Reading Comprehension

True /False/NA-Statements

Directions: Review the following statements from the reading. If a statement is true they mark it T. If the statement is  not applicable, they mark it NA. If the statement is false they mark it F and provide the correct answer.

  1. The author states that millennials do not have an obsession with passion.
  2. The author has interviewed and hired hundreds of millennials in the last five years.
  3. The woman in the story described her passion as a skill.
  4. The economists at MIT agree that jobs aligned with people’s passions usually have the highest salaries.
  5. Cal Newport’s term for this is the “thirst for trap.”
  6. Harvard University has many jobs available in the field of business.
  7. The candidates that consistently get hired quickly, are fired the fastest.
  8. The author knows millennials who dislike the work they’re doing and end up quitting.
  9. The idea that you should “follow your passion” is new advice.
  10. The author will write a book about this experience.

 Grammar Focus

Preposition Exercise
Directions: The following sentences are from the article. For each sentence choose the correct preposition from the choices presented.

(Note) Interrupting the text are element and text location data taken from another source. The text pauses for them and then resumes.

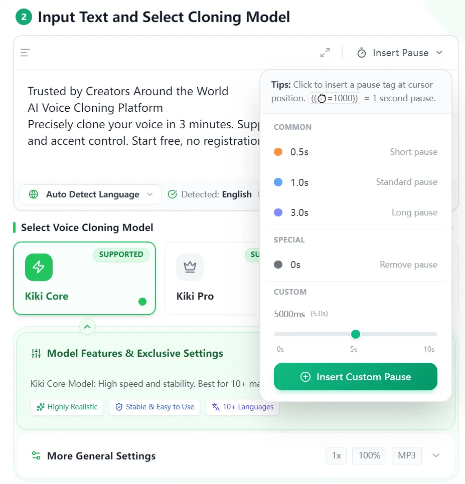465x484 pixels.
Task: Click the MP3 format badge
Action: [x=406, y=455]
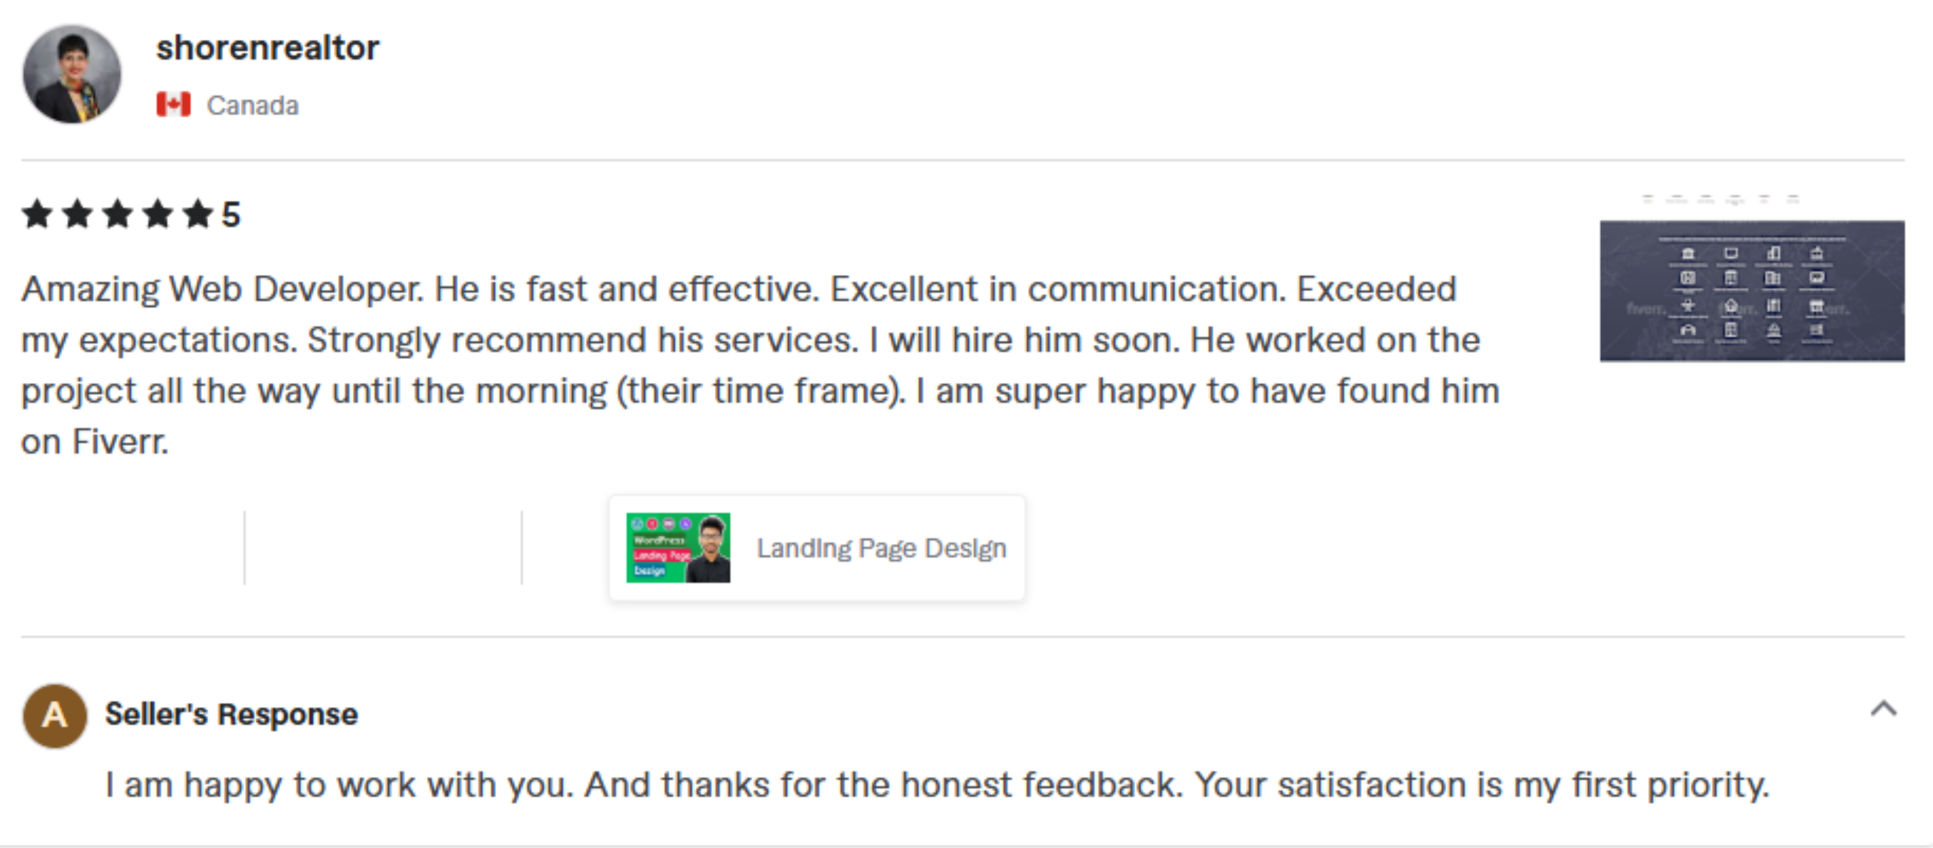Click the WordPress gig thumbnail image

tap(678, 548)
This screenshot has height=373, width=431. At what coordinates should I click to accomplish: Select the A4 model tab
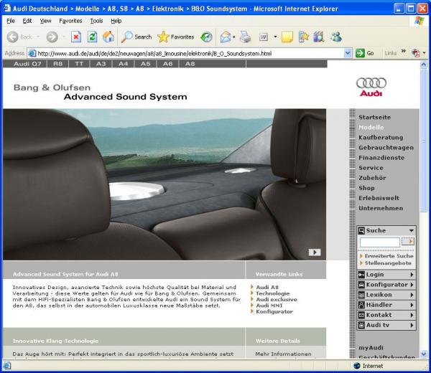pyautogui.click(x=124, y=64)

Prepositions to choose: of, to, in, on,

The students who are most successful___ the job market describe passion___different terms. Take one professional I know, a social media marketer (not one of the cool ones). The core ___his job involves testing combinations___pictures and advertising copy___see what people will click___. When his client was selling men’s ties, he spent full workdays uploading photos ___necktie-wearing cats___Facebook .
He always talks about his work___terms ___the impact it has___other people, rather than___himself.

III. Post Reading Tasks

Reading Comprehension Check
WH-How Questions

Directions: Have students use the WH-question format to discuss or to write the main points from the article.

Who or What is the article about?
Where does the action/event take place?
When does the action/event take place?
Why did the action/event occur?
How did the action/event occur?

Discussion/Writing Exercise

Directions: Place students in groups and have them answer the following questions. Afterwards, have the groups share their thoughts as a class. To reinforce the ideas, students can write an essay on one of the following discussion topics.

1. The following three statements were taken from the article. Rephrase each one, then discuss the meaning with the members of your group.

“The economists around me at MIT would likely point out that the fields most often aligned with people’s stated passions usually have the lowest median salaries. University teaching, nonprofits, media, and sports management all have many more qualified candidates clamoring for jobs than they have positions.”
“The candidates that consistently get hired quickly, advance the fastest, and enjoy their jobs are the ones that articulate their “passions” in terms of what they can do for others—and the skills they want to build.”

“Companies hire for cultural fit, so instead of applying for a thousand jobs hoping to get a few interviews, do your homework and zero in on the employers with the culture and the right amount of flexibility and benefits that work for you… If you want to travel often and meet new people, consider a sales or consulting position. If you’re more introverted, and don’t mind looking at a computer all day, then a programming job could work for you.”

2. Describe your ideal job.

3. If you are working, describe your current job.

3-2-1-Writing

Directions: Allow students 5 minutes to write down three new ideas they’ve learned from the reading, two things they did not understand in the reading, and one thing they would like to know that the article did not mention. Review the responses as a class.